Research Description
Adolescents with type 2 diabetes are frequently from historically disadvantaged racial/ethnic groups, disproportionately face social adversities, and have high rates of elevated depression symptoms and diabetes distress, which compromise treatment by undermining adherence to medication and lifestyle behavior recommendations, such as healthy diet, physical activity, and sleep. About 50% of adolescents with type 2 diabetes have trouble managing their blood sugar levels. Over time, blood sugar values that are not well-managed can lead to long-term health complications, such as cardiovascular disease. The proposed research is highly relevant to public health, because the identification of feasible, relatively brief, and potentially cost-effective interventions to address depression symptoms and diabetes distress in adolescents with type 2 diabetes offers the prospect of increasing treatment adherence, improving management of blood sugar levels, and consequently, mitigating the risk of health complications and earlier mortality. The proposed research will gather input from key stakeholders in youth-onset type 2 diabetes to tailor an existing evidence-based adolescent depression intervention called interpersonal psychotherapy (IPT) to address the unique social stressors that impact depression and type 2 diabetes management. The proposed research will also evaluate whether this adapted interpersonal psychotherapy program for adolescents with depression and type 2 diabetes (IPT-T2D) is feasible and acceptable to deliver in a pediatric healthcare clinic where adolescents with type 2 diabetes receive their specialty medical care. Finally, the proposed research will describe whether IPT-T2D is related to improvements in social relationships, depression, diabetes distress, medication adherence, lifestyle behaviors, and management of blood sugar levels.Research Profile
What area of diabetes research does your project cover? What role will this particular project play in preventing, treating and/or curing diabetes?This project focuses on mental health concerns in youth-onset type 2 diabetes (T2D). Mental health concerns, especially depression, may make it difficult for youth with T2D to maintain glycemic control, likely due to a combination of inadequate treatment adherence and stress-related physiology. The main objective of this project is to treat depression to improve glycemic control in youth with T2D. We hope to accomplish this objective by (1) adapting an existing evidence-based youth depression intervention – group-based interpersonal psychotherapy – to address the unique interpersonal relationship stressors faced by youth with T2D and (2) pilot testing its delivery, compared to a group-based standard T2D education program, in an existing pediatric T2D clinic, all via telehealth.

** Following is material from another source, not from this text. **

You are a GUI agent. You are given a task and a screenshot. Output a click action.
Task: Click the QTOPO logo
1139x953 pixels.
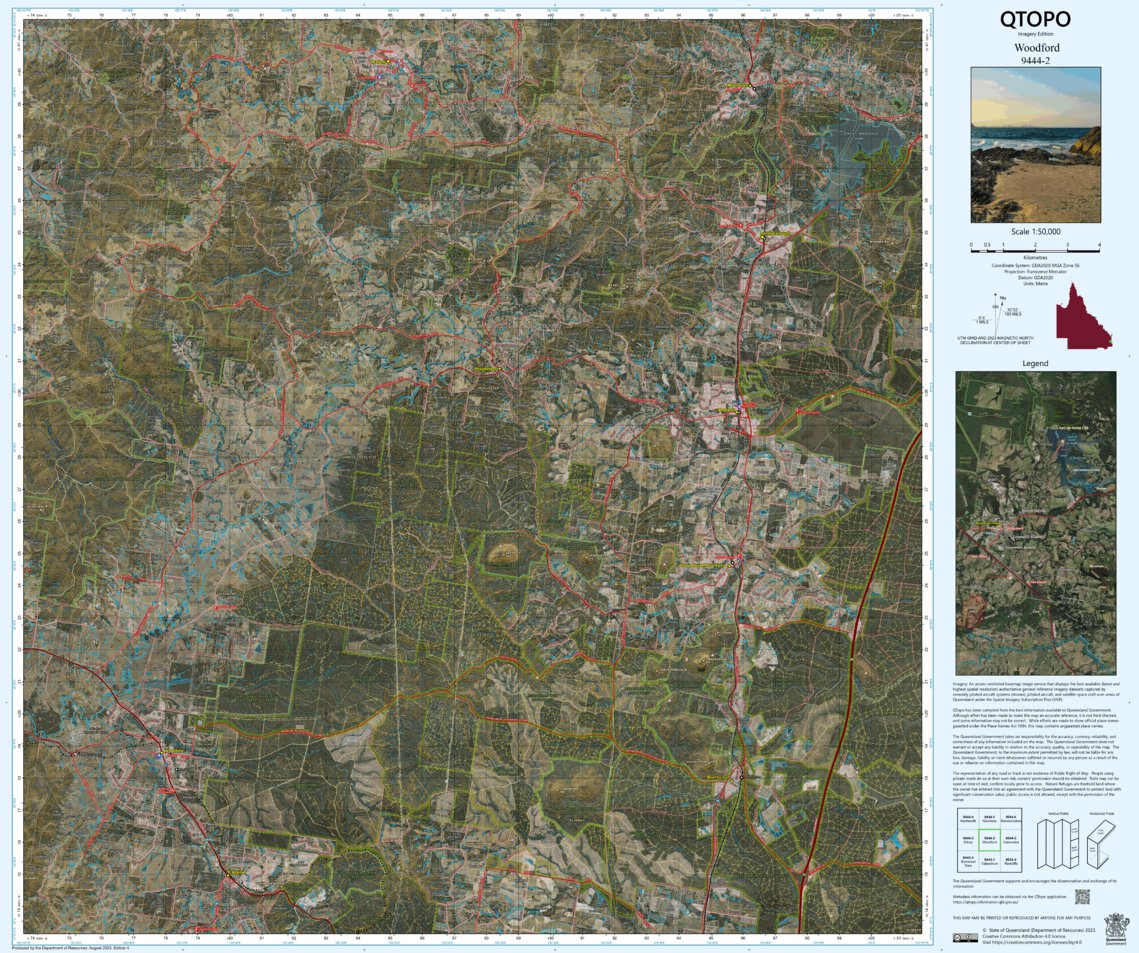(1035, 19)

If a person with diabetes were to ask you how your project will help them in the future, how would you respond?This project aims to help youth with T2D improve their interpersonal relationships, mental health, diabetes treatment adherence, and ultimately, glycemic control. More specifically, we hope that a group-based mental health intervention that teaches interpersonal skills, such as communication and problem-solving, will help youth with T2D get more support and manage conflict better in their interpersonal relationships, especially in situations that specifically involve managing their diabetes. We also hope that this intervention will improve their mental health and make it easier to follow their diabetes treatment regimen and maintain glycemic control. Finally, we hope that integrating this group-based mental health intervention within a familiar and trusted pediatric T2D clinic and offering sessions via telehealth will increase access and engagement for youth with T2D.

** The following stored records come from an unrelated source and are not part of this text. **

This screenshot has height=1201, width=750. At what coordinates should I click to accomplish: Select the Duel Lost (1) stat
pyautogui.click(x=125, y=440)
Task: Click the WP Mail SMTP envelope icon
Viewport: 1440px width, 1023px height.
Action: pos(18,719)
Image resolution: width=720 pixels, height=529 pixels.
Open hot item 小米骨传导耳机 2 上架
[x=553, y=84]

Why important for you, personally, to become involved in diabetes research? What role will this award play?I am a pediatric psychologist whose research and clinical interests center on youth depression and anxiety, lifestyle behaviors, stress-related physiology, and cardiometabolic health concerns, especially youth-onset T2D. In addition to my research, I provide direct clinical services to youth with T2D in our hospital’s interdisciplinary pediatric T2D clinic. It is important for me to be involved in this area of research because youth-onset T2D is a worsening public health concern that disproportionately affects youth and families facing multiple social determinants of health, major life stressors, and mental health concerns. This award will fund a critical next step in youth-onset T2D care; to adapt and pilot test an accessible, acceptable, and evidence-based mental health intervention to improve glycemic control. After this project, we hope to test the efficacy of this mental health intervention in a subsequent, fully-powered, multisite trial.

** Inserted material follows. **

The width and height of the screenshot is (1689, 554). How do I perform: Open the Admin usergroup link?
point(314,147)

In what direction do you see the future of diabetes research going?Mental health concerns in youth-onset T2D have received some attention in the literature, including the relationships among depression, medication adherence, and disordered eating, but there are many opportunities for future directions! I am optimistic that youth-onset T2D research will catch up to the robust body of research on mental health concerns and interventions for other pediatric health populations, such as type 1 diabetes. Youth-onset T2D and type 1 diabetes share many overlapping features, as do youth-onset T2D and adult-onset T2D. However, youth-onset T2D has unique characteristics (e.g., disease onset mostly in puberty, significant family history, possible presentation with no to mild symptoms, to name a few). Future research that explores the unique needs of youth with T2D has the potential to optimize not only mental health, but also physical health outcomes for this growing pediatric population.